European digital lenders are growing quickly, but digital share is still low relative to the market opportunity, according to a whitepaper from Mitek and FinTech research practice Autonomous NEXT.
“The digital lending sector has grown dramatically in the last few years and is a great example of how technology can democratise access to financial services – but banks still dominate lending, and digital-first lenders are struggling to provide loans on better terms than their traditional rivals given high cost of capital,” said Lex Sokolin, global director for FinTech strategy at Autonomous NEXT.
“Our report found that venture capital investment is still flowing into the space and is set to hit $800 million in Europe,” he continued, adding that the UK alone has originations of over $6 billion, and Europe-wide, the addressable market is $150billion – with current digital lender revenues estimated at $400 million.
The research found that onboarding times have been drastically reduced in the digital world - from six weeks to a matter of minutes - but acquisition costs remain at $300 per customer.
A Know Your Customer (KYC) an Anti-Money Laundering (AML) check could cost as much as $150 per customer when fully loaded for bank cost, while the cost of their capital is preventing digital lenders from competing with incumbent banks on price – but this is not likely to be reduced anytime soon.
However, the report noted that digital lenders can harness their lower operating costs to their advantage.
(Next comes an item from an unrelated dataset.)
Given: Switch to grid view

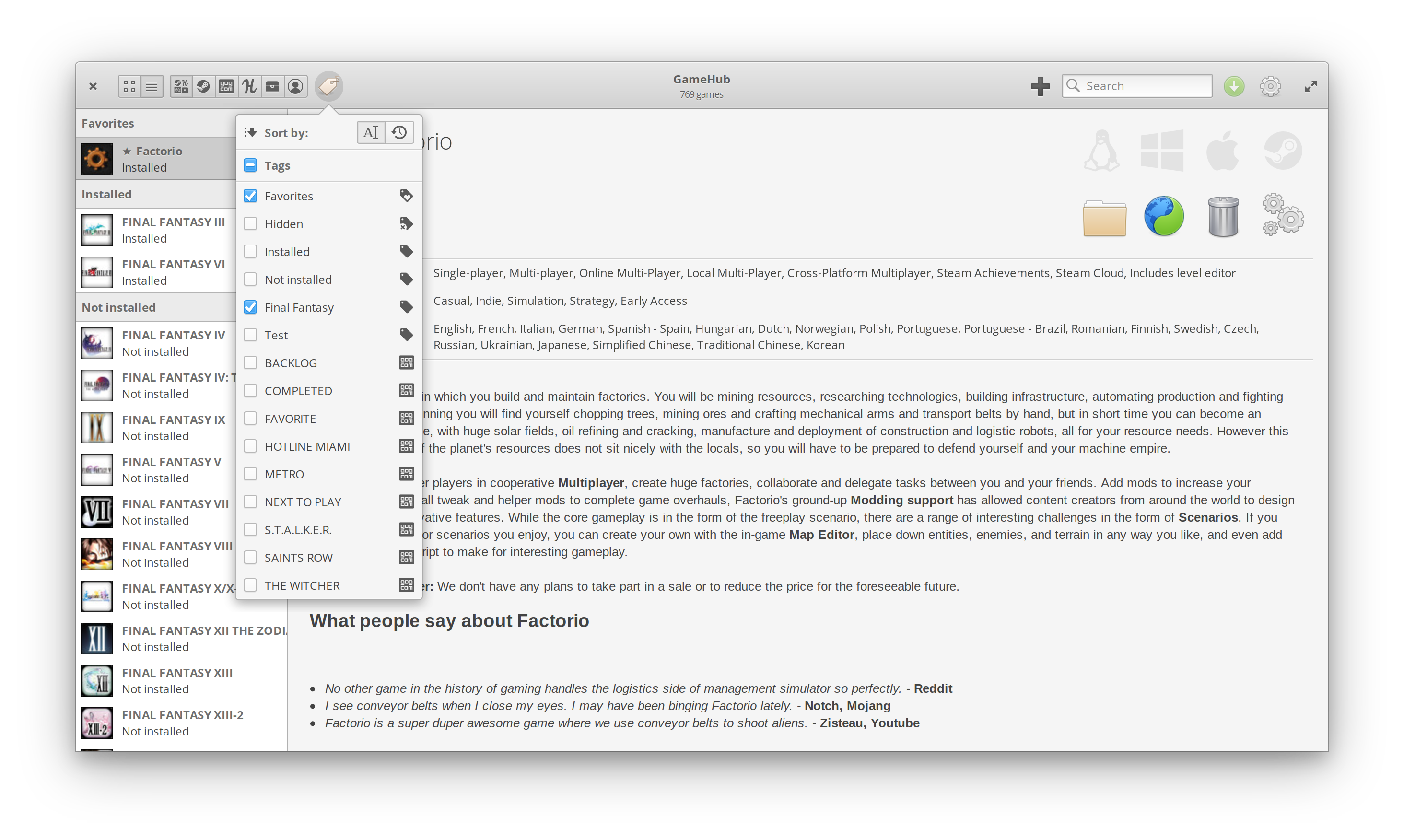Looking at the screenshot, I should click(x=129, y=86).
Where digital lenders must also play catch up is with security, and according to the paper, digital identity verification has the potential to be the tool to make this happen
“For digital lenders, mandatory KYC and AML checks are still largely manual, building delays and inefficiencies into the onboarding and vetting process,” said Rene Hendrikse, EMEA managing director at Mitek. “The solution is investing in digital identity verification (IDV), powered by artificial intelligence technologies, which provides an opportunity to massively enhance the efficiency of the onboarding process in terms of both speed and cost reduction.”
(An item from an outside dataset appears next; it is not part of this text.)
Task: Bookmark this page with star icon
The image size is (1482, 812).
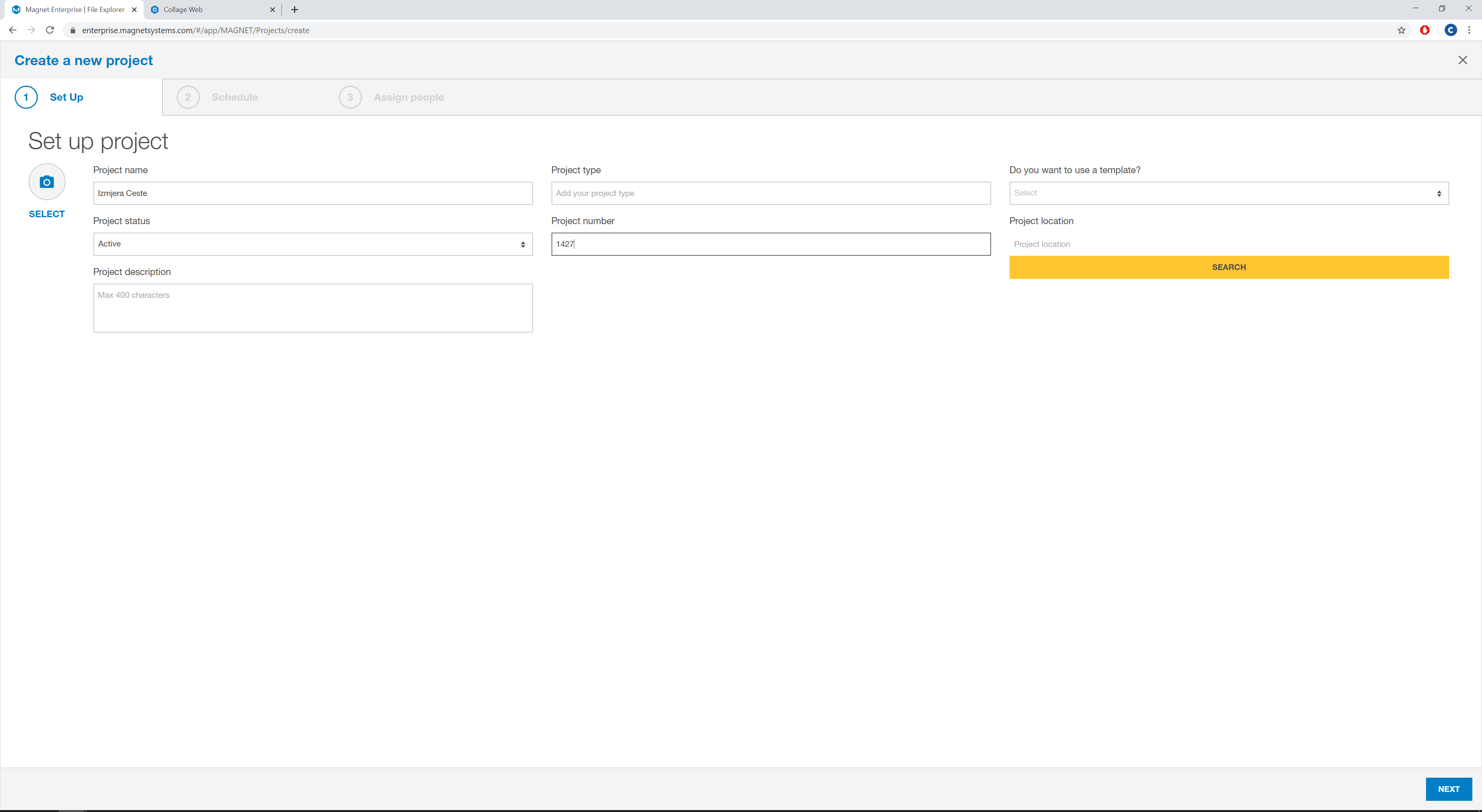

In fact, the report found that digital IDV solutions can help reduce KYC and AML costs by up to 70 per cent – and could potentially improve the speed of these checks by 80 per cent
“FinTechs and digital lenders in particular need to ward off inefficiency and drive the best possible customer experience,” added Hendrikse. “Identity verification technology could give digital lenders the competitive edge they need, and may help them take market share away from traditional lenders.”